The episode Director, Pat Jackson – a lovely man - must have auditioned them, but as the audition was held in Patrick Dromgoole’s office, Sean, and his younger brother Dominic and sister Jessica, were at something of an advantage. Sean himself was credited as “Sean Fleming” – his mother’s maiden name – because they didn’t want to give away the fact that he was in his dad’s production!

Sean got the part of Krist, partly because he was blond, which made him a better fit as a Saxon boy than his brother, Dominic whose hair was dark. Dominic got the part of Col’s son Frith, in “The Slaves.” He didn’t like the fact that at the end of the episode, he had to be lifted – almost thrown – high in the air by Dave Prowse. Jessica appeared in another episode as an extra.

They took the men Dominic

Sean took it very seriously; he remembers rehearsing at the kitchen table with his mother. “I was the little pro – turned up with all my lines learnt!”
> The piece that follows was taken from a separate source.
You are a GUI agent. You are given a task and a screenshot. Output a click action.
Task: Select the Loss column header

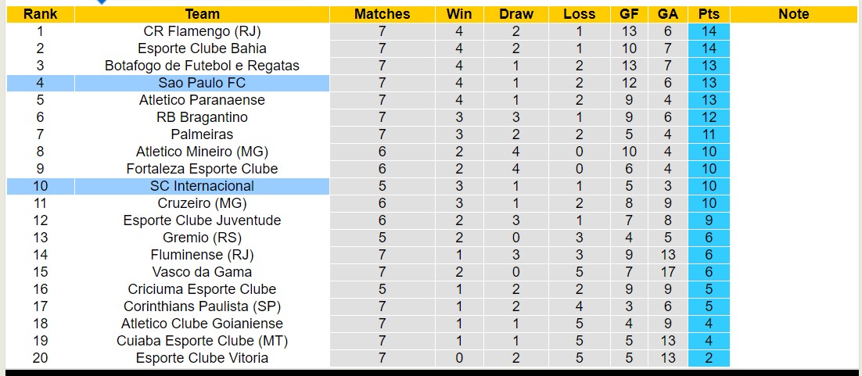[579, 14]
Being one of the youngest cast members was, “terrific! Everyone spoiled me.” People fell over themselves to look after them, especially the make-up lady, Christine Penwarden, on whom he had a crush. She used to show them how to make fake scars with Bostick, and shock their families.

When they went for the costume fittings, they were fascinated by the axes with rubber heads, used during the actual fight scenes. Saying, “This is a real one”, Oliver picked up an axe, took a swing at one of the posts in the Saxon village, struck into it, and also hit one of the female crew members - possibly the costume lady, Audrey MacLeod - on the head! She was okay though.
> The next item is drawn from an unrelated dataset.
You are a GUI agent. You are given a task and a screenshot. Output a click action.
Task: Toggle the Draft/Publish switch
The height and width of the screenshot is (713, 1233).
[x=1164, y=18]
There were very small crews in those days – 30 or so – so everyone was racing about the whole time, but because of people like the cameraman, Bob Edwards and the director, Pat Jackson, the atmosphere was relaxed and very friendly; there seemed to be plenty of time. “It was great fun – a real confidence-booster. They made it so easy.”

Nevertheless, not being a ‘morning person’, Sean was “beguiled” by how early in the morning they started work (dawn). They only shot 3 and a half to four minutes’ worth of film each day, unlike these days, when 8 minutes is the norm. It took about a week to film each episode.

When asked how much direction he was given, Sean said, “Not enough, watching it! I think the idea was to keep us as relaxed as possible – not do take after take, which would have been intimidating for a child.” He thought he could have given a better performance. It was hard to know how much direction any of the adult cast received, because a good director would speak to the actors privately.

He didn’t see the rushes. There would be a lab. report the next morning, and the rushes would be seen the following night. Some directors invited the actors; the more experienced ones didn’t, because they didn’t want them to be distracted by thinking about what they’d done before.

Sean thinks he was paid for the performance, but has no idea what happened to the money; it didn’t end up in his pocket! He was present for the filming of some other episodes but didn’t appear as an extra, which was boring: not like being the centre of attention!

It rained, half the time, and the cast and crew would either stand under tarpaulins, film indoors, or just got on with it, pretending it wasn’t there.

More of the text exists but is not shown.